Leaving that market was, Koeze says, “a huge risk”—two thirds of the company’s total sales came from peanut butter. But his strategy, “to get a higher-quality handmade product into the hands of people who appreciate it,” worked. While sales did fall by two thirds, the company kept its profits constant by working to increase from its chocolate and nut mail-order catalogue.

But making a product the old-fashioned way comes with its own modern problems. First, there’s the issue of finding the 1940s-era machinery that Koeze uses to roast, grind, and blanch its 300-pound batches of peanuts. “It’s virtually impossible to find new equipment in the right size,” says Koeze. “As food products became industrialized, the equipment went from being able to make small batches to making huge quantities.” He likens the search for vintage machinery—at auctions, over the Internet, through a scattering of dealers—to the hunt for classic car parts. The company spent two years seeking out and restoring the equipment to make its new, crunchy peanut butter, which is scheduled to debut in January. (The crunchy variety is made by dicing the nuts in one machine, and then blending the diced nuts in a controlled way into the peanut butter with a second special machine.)

Then there’s the problem of finding good peanuts. “There’s no consistent quality from a single farm unless you’re the luckiest farmer in the world,” Koeze says. He adds that for Koeze’s new organic variety, Virginia peanuts weren’t even an option, since the company couldn’t find an organic grower.

Making artisanal food in a non-artisanal world is anything but a quaint endeavor—and that’s one reason, Koeze says, why so many specialty food makers “go astray,” leveraging specialty-store recognition into high-volume sales at large grocery chains.

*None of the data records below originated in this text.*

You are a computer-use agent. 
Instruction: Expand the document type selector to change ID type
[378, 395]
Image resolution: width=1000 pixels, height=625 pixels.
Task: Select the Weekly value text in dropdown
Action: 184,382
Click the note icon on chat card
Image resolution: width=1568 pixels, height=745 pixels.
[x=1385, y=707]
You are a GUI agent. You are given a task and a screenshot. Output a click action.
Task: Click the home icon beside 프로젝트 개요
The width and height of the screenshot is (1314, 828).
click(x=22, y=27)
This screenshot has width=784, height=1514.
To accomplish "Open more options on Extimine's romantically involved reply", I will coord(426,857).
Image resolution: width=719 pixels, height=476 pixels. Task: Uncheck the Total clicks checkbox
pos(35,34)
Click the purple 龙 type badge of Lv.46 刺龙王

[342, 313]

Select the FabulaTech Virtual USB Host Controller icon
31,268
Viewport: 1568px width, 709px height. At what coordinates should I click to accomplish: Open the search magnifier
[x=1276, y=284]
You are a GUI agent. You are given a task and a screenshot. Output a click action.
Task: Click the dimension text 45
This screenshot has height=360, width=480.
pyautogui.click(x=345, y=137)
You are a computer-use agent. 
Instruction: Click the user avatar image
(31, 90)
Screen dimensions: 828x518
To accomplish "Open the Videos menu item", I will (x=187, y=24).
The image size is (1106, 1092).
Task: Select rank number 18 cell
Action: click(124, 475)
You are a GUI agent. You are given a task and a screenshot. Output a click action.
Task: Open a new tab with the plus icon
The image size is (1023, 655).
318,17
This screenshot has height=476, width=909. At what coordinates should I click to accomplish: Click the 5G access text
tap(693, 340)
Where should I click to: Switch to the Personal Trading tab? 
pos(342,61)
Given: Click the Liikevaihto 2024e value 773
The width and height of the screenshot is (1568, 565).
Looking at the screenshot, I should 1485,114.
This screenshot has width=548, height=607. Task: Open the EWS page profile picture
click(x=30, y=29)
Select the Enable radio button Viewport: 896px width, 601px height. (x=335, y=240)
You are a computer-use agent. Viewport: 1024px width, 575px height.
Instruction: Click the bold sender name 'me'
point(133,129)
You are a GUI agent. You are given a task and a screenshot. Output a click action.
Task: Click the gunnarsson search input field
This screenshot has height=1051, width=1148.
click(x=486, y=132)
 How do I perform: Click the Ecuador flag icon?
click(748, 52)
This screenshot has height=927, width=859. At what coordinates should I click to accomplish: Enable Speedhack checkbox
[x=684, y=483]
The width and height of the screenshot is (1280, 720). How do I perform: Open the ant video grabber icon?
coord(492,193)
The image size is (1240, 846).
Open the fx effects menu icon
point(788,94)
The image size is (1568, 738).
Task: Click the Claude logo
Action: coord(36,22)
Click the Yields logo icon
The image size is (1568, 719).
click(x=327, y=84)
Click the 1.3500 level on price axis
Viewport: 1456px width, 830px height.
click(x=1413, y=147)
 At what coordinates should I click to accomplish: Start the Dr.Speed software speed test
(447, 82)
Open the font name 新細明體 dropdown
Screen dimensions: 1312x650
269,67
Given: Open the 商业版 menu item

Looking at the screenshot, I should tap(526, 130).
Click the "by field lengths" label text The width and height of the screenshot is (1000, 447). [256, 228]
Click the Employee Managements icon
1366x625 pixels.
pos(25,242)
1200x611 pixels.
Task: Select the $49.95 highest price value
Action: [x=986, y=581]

He adds that around 2 percent of his company’s $10 million total annual sales comes from peanut butter. “I’m guessing this year we’ll make 100,000 jars,” Koeze says. “When people from Smuckers”—which churns out 250,000 jars of Jif every day—“read that, they’ll laugh.” But, he admits, back in the old days, when 100,000 jars of peanut butter were merely a couple days’ work for the Koeze Company, “we would have laughed, too.”